Joseph Fieschi autographe

Fieschi (Joseph)

(1790-1836)
Régicide corse, organisateur d’un attentat à la machine infernale contre Louis-Philippe et la famille royale

Lettre autographe signée, prison de la Conciergerie (Paris), 8 janvier 1836, à son avocat Maître Patorni, 2 pages in-4, adresse. Lettre de prison quelques semaines avant son exécution.
 
« Ma vie me devient a charge tous les jours. Elle este un grand fardeaux… »
 
« Mon cher compatriotte,
J’ai recue vottre lettre en date de 8 courant.
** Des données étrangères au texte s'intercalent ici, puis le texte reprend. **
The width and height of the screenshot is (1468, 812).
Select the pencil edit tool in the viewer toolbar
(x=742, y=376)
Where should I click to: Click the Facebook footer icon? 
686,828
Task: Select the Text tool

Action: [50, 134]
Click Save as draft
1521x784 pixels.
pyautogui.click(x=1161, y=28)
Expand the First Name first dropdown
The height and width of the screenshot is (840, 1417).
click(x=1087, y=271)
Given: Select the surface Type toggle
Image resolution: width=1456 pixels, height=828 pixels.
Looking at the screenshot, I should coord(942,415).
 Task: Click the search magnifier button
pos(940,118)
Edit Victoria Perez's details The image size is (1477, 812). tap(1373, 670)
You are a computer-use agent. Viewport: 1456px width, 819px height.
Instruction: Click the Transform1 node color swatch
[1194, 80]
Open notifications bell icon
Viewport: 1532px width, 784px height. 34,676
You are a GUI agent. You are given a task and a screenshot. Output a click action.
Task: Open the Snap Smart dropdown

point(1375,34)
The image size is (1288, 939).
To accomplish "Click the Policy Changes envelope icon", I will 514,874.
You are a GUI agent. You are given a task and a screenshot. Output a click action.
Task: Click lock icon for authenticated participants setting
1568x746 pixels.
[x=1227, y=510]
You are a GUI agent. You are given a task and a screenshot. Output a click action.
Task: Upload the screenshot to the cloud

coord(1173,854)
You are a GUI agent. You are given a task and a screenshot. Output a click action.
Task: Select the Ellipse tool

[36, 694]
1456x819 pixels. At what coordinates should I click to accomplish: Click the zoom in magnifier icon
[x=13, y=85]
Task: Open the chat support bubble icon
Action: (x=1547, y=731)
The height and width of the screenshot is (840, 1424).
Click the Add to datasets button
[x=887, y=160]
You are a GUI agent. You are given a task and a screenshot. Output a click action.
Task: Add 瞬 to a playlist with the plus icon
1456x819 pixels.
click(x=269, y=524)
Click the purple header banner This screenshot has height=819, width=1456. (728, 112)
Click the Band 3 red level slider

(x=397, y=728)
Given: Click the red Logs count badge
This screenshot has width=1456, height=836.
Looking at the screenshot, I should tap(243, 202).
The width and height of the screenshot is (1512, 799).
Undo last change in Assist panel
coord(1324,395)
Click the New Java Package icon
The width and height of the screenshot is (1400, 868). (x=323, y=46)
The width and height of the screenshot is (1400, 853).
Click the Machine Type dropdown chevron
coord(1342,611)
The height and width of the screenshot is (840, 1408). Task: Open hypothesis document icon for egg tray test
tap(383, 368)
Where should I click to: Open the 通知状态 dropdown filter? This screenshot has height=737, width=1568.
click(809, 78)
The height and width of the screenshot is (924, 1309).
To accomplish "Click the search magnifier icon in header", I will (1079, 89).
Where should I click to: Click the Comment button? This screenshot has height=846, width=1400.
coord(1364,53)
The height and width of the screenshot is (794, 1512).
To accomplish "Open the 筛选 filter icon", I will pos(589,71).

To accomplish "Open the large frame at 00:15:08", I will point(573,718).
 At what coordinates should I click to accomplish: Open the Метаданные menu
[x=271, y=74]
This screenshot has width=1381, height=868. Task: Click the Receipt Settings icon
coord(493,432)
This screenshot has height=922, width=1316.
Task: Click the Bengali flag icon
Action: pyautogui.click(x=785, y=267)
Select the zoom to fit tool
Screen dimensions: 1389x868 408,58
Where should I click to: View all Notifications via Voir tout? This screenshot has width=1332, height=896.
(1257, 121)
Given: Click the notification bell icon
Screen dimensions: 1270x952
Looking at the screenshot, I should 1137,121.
Jettait persuadé que vous ettait malade (?) je me voyé prive de vottre visite. Car sait com mon compatriotte et sur tout que je vous distinge parmi les autres. Malgré que je nen me plain de persone et sur tout que je nais contracte aucune obligation (…) Jai parle à Monsieur Chaix d’Estange il me dict qu’il consentira volontié que je lai observé que vous nen les empeche en rien dans sa defense mais que appres tous vous nen serais charge que de me prendre au berseau, prendre la Corse dans sa montagne et depaindre le caractère du pays, sans vous ettendre sur autre chose et pour mon compte je suis satisfait quil se soit arange ainsi. (…)
Je vous prie de m’apporter listoire de l’empire pour me distrere.
Car je nais bin besoin que je langi beaucoup. Ma vie me devient a charge tous les jours. Elle este un grand fardeaux pour moi aujourd’hui (…)
Fieschi ».
 
Joseph Fieschi avait organisé le 28 juillet 1835 (à l’occasion du 5e anniversaire de la révolution de Juillet), un attentat contre le roi Louis-Philippe. Utilisant une arme artisanale (la « machine infernale »), Fieschi manque son attentat. Néanmoins, le bilan est lourd : 19 morts dont treize sur le coup et 42 blessés. Fieschi sera jugé le 30 janvier 1836 et guillotiné le 19 février de la même année.